Singapore-based FinTech Grab is mulling a U.S. initial public offering of at least $2 billion in the wake of failed merger talks with Indonesian rival Gojek.
Sources told Reuters that Grab is looking to take advantage of the red-hot IPO market in the U.S. The pricing, size and timing of the deal have yet to be determined. If the company chooses to proceed, the IPO could be the largest market debut ever made by a Southeast Asian company on a foreign exchange.
Reuters added that the company declined to comment on its plans.
Reports of a possible IPO come in the wake of failed merger discussions with Gojek last month. Gojek has since moved on to engage in talks with Indonesia’s PT Tokopedia for a possible $18 billion merger that would also include an IPO, Bloomberg reported earlier this month.
Last week, Grab announced that its Grab Financial Group had raised $300 million in a Series A funding round led by Hanwha Asset Management and joined by K3 Ventures, GGV Capital, Arbor Ventures and Flourish Ventures.

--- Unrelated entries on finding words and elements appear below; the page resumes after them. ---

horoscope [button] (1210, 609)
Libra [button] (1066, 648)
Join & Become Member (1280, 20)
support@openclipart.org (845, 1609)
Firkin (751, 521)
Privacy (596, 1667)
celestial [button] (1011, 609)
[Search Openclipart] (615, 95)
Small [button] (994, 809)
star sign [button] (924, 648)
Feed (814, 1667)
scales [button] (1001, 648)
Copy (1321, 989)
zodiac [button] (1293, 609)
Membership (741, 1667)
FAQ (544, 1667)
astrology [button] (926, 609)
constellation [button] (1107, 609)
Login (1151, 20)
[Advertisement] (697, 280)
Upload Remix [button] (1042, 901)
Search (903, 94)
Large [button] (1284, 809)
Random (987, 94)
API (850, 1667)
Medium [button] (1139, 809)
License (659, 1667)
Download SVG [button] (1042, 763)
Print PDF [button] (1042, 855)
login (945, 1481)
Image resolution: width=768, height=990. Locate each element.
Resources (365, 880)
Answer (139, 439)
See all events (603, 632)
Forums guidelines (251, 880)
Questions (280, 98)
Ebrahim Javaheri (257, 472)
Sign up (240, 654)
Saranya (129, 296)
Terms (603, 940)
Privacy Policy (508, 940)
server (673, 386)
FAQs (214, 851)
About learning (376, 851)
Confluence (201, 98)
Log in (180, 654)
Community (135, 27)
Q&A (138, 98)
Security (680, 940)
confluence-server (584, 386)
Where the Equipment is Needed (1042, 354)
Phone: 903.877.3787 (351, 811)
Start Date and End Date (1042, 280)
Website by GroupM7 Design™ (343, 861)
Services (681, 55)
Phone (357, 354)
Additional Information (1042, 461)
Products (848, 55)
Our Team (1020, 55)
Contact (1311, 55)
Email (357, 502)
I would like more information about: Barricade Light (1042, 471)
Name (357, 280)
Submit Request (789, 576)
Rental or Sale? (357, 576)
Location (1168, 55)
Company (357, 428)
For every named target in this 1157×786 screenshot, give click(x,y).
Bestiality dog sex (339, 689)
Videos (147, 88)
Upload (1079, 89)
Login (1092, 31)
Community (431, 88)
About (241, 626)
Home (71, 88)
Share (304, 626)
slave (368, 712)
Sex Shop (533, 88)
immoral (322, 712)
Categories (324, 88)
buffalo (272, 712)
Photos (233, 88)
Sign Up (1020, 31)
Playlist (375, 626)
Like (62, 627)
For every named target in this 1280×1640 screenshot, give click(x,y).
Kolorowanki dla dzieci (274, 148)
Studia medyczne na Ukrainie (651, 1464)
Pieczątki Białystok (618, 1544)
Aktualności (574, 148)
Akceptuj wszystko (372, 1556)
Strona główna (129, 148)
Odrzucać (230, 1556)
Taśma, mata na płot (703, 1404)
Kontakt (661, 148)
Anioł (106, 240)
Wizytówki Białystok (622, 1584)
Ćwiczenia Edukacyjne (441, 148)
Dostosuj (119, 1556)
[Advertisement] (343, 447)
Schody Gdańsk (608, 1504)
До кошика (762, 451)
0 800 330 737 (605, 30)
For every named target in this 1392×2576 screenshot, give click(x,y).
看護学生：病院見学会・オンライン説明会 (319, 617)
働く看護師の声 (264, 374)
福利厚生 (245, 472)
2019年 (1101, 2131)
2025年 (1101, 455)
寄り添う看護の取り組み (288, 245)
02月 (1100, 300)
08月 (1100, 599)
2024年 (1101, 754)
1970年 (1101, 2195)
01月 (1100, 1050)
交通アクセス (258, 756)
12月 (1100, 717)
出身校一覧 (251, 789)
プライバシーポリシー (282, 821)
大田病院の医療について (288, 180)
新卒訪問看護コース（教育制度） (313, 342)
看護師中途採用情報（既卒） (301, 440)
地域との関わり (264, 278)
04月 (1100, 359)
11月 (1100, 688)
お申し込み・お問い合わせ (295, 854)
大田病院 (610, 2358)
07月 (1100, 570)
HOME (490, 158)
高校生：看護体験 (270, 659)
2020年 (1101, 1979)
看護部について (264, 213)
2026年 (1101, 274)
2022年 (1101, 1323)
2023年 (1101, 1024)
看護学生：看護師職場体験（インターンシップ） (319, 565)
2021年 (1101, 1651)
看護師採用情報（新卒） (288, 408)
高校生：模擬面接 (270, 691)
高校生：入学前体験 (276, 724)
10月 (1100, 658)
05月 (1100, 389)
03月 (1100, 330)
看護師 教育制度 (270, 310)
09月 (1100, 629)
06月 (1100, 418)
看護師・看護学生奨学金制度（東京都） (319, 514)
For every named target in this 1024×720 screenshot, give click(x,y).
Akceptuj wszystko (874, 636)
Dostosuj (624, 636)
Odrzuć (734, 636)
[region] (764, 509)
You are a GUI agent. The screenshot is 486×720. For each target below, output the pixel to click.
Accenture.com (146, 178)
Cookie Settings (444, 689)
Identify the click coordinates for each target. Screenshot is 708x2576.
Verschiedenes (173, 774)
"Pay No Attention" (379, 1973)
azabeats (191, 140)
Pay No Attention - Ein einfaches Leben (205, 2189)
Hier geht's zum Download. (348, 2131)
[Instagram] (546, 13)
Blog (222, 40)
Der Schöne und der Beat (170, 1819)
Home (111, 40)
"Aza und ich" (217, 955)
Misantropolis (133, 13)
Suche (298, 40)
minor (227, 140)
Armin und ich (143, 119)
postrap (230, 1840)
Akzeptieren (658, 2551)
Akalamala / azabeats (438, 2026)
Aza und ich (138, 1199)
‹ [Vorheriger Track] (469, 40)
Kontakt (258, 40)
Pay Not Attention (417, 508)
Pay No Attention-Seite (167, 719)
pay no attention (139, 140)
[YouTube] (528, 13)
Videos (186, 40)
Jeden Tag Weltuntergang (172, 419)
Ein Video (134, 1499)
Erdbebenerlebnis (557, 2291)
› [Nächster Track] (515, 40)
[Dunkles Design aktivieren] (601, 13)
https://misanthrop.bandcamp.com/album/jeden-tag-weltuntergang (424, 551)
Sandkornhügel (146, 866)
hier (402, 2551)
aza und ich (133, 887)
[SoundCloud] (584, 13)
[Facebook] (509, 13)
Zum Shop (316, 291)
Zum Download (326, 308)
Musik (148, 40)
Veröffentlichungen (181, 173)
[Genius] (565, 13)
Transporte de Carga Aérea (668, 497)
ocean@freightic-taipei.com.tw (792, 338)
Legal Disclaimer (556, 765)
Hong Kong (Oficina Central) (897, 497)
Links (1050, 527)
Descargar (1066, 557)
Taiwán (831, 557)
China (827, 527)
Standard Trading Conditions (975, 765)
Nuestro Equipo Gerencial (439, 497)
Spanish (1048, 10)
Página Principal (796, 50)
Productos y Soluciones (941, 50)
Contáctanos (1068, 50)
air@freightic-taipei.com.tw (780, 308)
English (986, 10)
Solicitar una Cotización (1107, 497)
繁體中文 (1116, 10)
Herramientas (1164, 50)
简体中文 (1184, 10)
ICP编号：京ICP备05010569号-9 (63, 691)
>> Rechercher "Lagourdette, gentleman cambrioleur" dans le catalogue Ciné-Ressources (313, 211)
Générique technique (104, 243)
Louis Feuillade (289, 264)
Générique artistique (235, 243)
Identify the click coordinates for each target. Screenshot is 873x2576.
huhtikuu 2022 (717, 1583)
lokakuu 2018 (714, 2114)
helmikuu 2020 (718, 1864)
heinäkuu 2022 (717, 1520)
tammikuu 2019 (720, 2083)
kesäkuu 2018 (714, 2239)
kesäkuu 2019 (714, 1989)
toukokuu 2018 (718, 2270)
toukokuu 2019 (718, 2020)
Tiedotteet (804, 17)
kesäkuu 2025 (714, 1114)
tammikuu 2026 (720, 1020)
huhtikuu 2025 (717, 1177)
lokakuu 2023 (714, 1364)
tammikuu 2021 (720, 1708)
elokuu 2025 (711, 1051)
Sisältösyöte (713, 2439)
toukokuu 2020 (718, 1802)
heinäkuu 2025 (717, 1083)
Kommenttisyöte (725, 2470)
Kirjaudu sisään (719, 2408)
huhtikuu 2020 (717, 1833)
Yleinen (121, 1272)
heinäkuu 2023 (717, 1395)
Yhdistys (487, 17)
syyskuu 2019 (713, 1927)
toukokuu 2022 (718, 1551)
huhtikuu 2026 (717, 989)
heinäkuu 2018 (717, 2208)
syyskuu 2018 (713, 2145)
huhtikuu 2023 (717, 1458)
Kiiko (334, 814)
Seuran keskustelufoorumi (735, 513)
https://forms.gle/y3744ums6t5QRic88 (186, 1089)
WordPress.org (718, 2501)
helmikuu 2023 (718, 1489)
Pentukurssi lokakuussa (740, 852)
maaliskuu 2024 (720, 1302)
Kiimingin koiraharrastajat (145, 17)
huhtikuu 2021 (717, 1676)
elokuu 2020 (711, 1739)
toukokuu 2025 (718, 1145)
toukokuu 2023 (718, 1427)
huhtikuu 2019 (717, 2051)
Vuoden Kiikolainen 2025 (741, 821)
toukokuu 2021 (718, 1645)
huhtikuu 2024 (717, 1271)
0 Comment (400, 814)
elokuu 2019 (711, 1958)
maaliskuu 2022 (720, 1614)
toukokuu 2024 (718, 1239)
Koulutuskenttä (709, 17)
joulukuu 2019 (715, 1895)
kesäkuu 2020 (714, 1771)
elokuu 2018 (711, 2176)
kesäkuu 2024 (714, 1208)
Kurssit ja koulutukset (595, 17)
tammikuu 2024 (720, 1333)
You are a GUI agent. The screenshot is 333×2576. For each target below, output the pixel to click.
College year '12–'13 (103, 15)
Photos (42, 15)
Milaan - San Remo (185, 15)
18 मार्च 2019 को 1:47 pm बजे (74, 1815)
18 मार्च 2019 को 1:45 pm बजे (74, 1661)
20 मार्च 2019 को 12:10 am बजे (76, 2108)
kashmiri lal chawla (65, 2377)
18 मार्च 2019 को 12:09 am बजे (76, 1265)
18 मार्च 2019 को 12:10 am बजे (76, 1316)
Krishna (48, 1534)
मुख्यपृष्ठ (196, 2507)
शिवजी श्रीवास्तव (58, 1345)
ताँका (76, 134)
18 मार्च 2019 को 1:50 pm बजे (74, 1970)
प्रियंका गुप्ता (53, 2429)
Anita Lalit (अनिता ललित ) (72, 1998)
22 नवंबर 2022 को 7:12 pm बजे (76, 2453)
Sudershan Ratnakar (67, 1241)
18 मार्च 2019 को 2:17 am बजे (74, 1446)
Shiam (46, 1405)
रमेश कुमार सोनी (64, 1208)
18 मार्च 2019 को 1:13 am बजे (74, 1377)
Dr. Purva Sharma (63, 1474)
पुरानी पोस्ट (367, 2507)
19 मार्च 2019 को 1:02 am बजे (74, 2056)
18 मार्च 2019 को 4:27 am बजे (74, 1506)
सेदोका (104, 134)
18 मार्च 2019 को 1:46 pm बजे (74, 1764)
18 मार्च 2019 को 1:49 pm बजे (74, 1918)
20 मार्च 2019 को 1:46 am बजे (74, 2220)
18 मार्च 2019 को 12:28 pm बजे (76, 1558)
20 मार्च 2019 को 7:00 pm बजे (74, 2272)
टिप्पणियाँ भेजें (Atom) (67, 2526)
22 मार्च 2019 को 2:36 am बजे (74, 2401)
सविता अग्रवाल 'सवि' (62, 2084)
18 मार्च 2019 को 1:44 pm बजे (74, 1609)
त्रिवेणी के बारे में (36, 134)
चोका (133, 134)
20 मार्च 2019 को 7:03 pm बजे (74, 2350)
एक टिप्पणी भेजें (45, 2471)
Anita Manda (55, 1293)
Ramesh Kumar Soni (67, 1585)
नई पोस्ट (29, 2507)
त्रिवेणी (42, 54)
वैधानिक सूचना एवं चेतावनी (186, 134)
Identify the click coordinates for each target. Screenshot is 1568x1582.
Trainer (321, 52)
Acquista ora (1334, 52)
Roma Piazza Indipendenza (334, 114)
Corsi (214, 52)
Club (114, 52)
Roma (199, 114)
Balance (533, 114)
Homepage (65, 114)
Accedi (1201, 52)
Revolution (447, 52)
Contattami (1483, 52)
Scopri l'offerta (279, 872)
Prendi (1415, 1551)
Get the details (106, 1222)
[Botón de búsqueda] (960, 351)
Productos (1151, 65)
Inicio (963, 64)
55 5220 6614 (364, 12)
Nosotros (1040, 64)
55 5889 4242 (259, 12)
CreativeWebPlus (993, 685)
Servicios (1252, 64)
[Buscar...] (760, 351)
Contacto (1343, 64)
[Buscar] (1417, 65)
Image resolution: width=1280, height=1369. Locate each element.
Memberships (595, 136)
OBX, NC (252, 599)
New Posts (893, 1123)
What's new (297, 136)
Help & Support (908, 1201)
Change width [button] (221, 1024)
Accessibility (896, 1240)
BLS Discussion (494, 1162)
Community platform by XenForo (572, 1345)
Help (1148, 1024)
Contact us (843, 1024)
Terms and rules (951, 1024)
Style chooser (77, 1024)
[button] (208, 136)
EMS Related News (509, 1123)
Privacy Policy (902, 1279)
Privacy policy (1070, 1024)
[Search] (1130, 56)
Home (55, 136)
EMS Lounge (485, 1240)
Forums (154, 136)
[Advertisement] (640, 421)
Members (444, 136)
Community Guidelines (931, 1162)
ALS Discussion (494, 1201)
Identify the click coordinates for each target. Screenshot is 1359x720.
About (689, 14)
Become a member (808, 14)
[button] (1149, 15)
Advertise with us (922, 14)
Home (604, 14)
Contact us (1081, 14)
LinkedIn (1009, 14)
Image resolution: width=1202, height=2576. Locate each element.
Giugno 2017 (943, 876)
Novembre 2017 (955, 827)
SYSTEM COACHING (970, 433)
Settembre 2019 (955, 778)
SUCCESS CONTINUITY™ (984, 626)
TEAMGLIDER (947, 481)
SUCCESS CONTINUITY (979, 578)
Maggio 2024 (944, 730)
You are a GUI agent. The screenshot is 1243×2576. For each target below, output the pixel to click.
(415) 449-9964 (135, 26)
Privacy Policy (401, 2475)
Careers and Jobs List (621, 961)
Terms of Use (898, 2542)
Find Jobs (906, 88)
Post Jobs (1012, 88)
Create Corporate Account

Grab Financial Group offers payments and financial services including lending, insurance and retail wealth management throughout Southeast Asia. In its Series A funding announcement, Grab said it expects the group to reach its revenue potential of $60 billion by 2025. The company said revenue for the unit had shot up more than 40 percent during 2020, while the number of users for its new wealth management service, AutoInvest, doubled during the month of December.
Founded in Malaysia in 2012, Grab is also known for its popular ridesharing and delivery services. The business operates in several Asian countries, including Singapore, the Philippines, Cambodia, Thailand, Vietnam, Myanmar, Malaysia and Indonesia, according to its website.
Reuters said Grab’s ridesharing business is currently breaking even, and its food delivery business is expected to do so by the end of 2020.
Backed by mammoth investors SoftBank Group and Mitsubishi UFJ Financial Group, Grab is now valued at over $16 billion, Reuters added.
Last month, Grab and Singtel announced they had received a license to set up a digital bank in Singapore. Under the agreement, Grab will hold a 60 percent stake in the banking consortium, with Singtel holding the remaining 40 percent. The bank is expected to launch in early 2022.